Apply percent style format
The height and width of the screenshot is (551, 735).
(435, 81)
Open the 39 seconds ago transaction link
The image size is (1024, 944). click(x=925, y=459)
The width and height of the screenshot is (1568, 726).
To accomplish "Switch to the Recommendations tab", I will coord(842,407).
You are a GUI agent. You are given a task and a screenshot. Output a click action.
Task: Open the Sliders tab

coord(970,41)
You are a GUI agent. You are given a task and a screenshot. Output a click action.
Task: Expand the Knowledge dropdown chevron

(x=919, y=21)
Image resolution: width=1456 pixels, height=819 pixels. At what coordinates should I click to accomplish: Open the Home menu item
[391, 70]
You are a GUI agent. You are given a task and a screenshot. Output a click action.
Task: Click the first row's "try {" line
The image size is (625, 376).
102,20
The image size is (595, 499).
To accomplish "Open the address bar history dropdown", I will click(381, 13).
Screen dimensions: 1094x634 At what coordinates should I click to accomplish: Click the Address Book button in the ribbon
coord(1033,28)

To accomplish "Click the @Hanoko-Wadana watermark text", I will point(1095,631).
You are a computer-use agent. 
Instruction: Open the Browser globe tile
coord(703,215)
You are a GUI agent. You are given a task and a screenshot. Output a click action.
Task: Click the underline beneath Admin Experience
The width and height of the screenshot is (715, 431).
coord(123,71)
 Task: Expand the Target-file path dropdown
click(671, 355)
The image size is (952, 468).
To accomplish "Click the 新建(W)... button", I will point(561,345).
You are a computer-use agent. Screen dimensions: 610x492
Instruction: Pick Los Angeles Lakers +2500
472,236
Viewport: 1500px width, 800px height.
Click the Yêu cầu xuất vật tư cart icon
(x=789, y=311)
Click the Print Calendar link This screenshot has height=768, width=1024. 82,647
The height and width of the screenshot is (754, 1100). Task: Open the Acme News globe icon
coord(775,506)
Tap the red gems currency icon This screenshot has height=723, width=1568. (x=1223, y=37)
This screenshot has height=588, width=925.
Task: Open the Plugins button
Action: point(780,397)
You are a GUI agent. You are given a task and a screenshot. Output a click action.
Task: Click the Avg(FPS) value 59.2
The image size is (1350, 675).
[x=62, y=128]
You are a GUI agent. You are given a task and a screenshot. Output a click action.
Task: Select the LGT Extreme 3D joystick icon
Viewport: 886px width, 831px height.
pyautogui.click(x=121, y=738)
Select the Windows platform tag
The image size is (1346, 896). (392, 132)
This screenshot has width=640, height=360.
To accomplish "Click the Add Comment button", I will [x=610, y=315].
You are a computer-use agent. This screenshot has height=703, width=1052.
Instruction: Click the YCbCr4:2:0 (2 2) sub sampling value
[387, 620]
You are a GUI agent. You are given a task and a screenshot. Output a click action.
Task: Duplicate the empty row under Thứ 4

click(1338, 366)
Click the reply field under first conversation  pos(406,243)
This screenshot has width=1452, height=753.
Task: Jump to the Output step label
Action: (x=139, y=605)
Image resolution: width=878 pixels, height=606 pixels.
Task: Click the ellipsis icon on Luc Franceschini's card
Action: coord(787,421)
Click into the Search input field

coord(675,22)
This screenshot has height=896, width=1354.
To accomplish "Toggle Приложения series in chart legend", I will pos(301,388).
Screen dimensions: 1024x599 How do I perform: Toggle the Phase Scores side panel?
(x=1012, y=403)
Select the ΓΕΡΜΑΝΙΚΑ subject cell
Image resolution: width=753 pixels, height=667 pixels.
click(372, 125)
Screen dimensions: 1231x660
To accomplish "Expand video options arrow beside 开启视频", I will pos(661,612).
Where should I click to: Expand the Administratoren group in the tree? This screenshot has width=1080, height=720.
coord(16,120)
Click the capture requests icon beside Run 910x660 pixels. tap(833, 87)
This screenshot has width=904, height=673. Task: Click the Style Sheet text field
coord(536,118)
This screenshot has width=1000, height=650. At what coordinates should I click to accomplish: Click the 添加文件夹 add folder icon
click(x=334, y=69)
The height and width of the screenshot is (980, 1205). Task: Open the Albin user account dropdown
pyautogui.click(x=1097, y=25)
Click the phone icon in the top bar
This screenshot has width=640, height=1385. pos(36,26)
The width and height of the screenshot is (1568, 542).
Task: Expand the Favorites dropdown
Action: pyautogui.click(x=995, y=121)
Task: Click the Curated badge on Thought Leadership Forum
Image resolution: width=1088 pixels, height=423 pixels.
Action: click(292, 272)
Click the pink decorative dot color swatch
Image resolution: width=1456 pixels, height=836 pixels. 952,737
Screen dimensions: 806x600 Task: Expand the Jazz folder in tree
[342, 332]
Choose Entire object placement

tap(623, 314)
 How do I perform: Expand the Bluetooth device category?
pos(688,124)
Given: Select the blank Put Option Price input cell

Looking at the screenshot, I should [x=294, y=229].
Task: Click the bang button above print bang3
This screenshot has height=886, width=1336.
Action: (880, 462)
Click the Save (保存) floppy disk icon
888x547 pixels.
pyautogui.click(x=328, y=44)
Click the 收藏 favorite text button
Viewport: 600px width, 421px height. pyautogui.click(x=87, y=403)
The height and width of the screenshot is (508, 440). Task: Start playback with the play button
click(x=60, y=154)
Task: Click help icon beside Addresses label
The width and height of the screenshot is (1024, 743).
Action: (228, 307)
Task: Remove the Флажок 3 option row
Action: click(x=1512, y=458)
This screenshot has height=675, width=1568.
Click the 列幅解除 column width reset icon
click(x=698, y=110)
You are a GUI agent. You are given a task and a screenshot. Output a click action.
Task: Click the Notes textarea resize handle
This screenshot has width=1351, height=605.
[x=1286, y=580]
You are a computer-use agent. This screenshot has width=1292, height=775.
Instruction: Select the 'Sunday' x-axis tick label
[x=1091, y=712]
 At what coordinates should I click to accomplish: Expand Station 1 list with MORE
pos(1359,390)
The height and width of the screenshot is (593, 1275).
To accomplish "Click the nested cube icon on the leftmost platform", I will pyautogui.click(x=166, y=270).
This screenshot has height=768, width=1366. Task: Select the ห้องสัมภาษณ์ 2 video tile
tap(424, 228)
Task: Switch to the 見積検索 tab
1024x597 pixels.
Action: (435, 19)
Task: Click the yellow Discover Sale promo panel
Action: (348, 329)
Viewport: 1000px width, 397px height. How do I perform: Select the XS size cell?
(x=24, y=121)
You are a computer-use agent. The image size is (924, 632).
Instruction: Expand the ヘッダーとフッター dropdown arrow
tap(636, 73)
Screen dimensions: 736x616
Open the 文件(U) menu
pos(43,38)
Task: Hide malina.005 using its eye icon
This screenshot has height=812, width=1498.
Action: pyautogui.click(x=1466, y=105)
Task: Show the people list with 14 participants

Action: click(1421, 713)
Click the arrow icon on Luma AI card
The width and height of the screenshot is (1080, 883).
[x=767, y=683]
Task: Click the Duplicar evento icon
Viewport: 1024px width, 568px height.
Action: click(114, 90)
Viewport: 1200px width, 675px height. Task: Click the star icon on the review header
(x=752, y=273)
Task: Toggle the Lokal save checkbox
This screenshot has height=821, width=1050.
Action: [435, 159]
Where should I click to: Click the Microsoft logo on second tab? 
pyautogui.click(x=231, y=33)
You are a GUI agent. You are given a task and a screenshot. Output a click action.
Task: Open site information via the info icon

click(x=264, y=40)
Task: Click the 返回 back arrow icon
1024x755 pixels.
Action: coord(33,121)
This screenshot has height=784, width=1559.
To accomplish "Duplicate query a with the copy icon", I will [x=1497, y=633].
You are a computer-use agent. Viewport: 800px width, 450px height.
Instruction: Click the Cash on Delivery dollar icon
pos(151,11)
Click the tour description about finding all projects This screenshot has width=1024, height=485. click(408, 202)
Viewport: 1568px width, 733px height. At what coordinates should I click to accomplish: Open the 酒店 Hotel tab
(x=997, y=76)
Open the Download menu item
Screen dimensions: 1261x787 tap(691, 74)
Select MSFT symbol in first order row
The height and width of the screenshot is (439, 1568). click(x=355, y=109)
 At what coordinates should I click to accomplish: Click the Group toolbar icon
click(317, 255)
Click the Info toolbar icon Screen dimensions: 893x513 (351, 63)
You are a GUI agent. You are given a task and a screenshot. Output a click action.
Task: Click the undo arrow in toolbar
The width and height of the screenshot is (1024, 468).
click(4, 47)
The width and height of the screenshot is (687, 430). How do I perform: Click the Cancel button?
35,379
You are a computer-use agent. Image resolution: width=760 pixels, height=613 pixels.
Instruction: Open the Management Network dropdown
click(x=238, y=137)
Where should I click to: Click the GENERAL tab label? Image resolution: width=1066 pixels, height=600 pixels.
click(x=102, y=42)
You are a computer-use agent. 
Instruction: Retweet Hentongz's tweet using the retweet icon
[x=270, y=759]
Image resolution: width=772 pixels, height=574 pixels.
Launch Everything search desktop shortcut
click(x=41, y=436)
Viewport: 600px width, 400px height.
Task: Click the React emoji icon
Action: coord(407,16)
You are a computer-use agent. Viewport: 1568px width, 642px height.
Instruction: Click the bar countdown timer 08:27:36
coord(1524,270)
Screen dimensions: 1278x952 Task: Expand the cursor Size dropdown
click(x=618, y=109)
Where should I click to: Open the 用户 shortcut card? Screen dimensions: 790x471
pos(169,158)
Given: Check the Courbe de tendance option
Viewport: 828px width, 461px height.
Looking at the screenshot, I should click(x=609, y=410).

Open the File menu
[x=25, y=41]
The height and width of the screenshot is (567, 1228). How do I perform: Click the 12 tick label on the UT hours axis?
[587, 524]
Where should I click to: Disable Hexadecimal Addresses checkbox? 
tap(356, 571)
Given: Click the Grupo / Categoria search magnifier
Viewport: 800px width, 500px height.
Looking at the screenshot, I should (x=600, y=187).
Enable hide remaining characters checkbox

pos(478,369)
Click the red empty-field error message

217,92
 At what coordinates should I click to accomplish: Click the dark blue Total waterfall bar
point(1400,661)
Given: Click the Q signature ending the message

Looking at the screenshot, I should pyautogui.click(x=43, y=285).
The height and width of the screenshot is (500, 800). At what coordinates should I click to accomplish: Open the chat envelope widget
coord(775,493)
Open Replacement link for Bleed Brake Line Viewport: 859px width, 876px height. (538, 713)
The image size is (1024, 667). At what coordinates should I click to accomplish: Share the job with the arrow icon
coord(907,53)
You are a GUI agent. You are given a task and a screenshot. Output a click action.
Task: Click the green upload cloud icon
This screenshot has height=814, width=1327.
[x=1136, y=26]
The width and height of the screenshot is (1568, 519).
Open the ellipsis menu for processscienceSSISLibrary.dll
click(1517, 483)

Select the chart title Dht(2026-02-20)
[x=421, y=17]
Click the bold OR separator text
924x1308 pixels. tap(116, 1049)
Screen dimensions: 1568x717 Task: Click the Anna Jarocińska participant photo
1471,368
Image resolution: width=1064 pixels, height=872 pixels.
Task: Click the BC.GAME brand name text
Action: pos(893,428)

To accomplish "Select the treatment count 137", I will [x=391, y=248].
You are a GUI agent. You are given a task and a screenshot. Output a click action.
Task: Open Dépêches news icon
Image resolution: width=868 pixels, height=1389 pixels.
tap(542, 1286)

→ What is expected: Would you show every line in the data above that contains the string "computer"?

→ Written solution:
You are a computer-use agent. 
You are a computer-use agent. Screen dimensions: 610x492
You are a computer-use agent. This screenshot has height=703, width=1052.
You are a computer-use agent. This screenshot has width=1292, height=775.
You are a computer-use agent. The image size is (924, 632).
You are a computer-use agent. Viewport: 800px width, 450px height.
You are a computer-use agent. Image resolution: width=760 pixels, height=613 pixels.
You are a computer-use agent. 
You are a computer-use agent. Viewport: 1568px width, 642px height.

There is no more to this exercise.